Concept Maps…wtf
Warning: boring content ahead, again for you illiterate users just watch the video and look at the pretty pictures.
I have always found it hard to tell someone in detail, technical or not, to do a knowledge transfer. It usually consists of sitting down with someone for a long time while they take notes and look very confused. After hair pulling questions a general concept can be understood, but the details are almost never transferred. Every time I do a coop or short job term it is always the same thing, how do we get what’s in my head out into someone else’s? Well, starting about 12 years ago the solution for this problem was coined with the buzz word Knowledge Management. There have been a bunch of tools that are used, the main stream ones are obviously wiki, blogs, forums, comments etc. One other tool that is not commonly used struck me at a previous job to be quite ingenious.

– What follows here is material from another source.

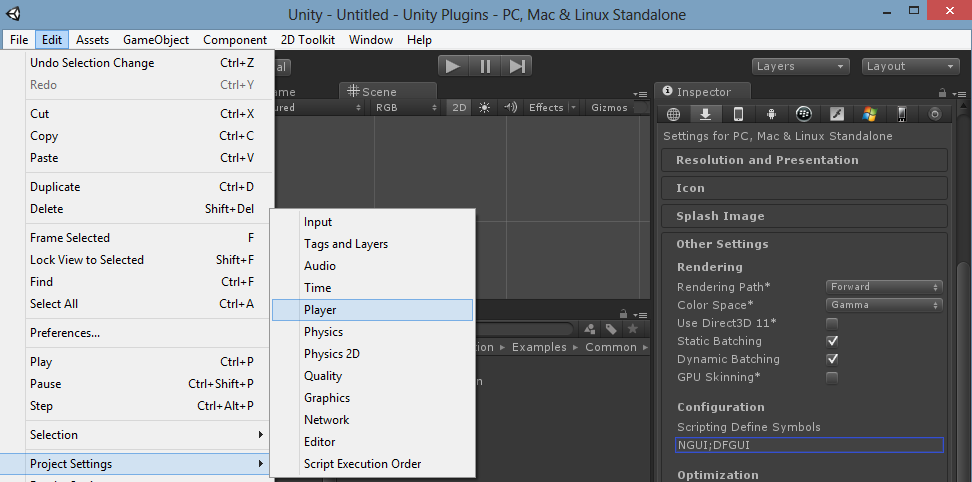Viewport: 972px width, 482px height.
Task: Toggle scene lighting sun icon
Action: click(485, 107)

When I worked a while ago and I did some interesting work with a free tool called CMapsTools (there are a bunch of others out there). The software used to be free, but now it has been aquired and costs and arm and a leg to used. But anyway-the purpose was to easily place out what you know into organized maps or concept maps and link to other detail content. The concept map is just a tree with linking phrases that explain the relationships between nodes, as you can see from their webpage. I, personally, think that a tree structure is one of the easiest and fastest things to understand. Now-it is not the end all be all of knowledge management tools, but it makes the high level overview extremely simple to understand. A wiki backend to link to more detailed descriptions of the major topics can be a very complementary pair. Yeah all very boring but….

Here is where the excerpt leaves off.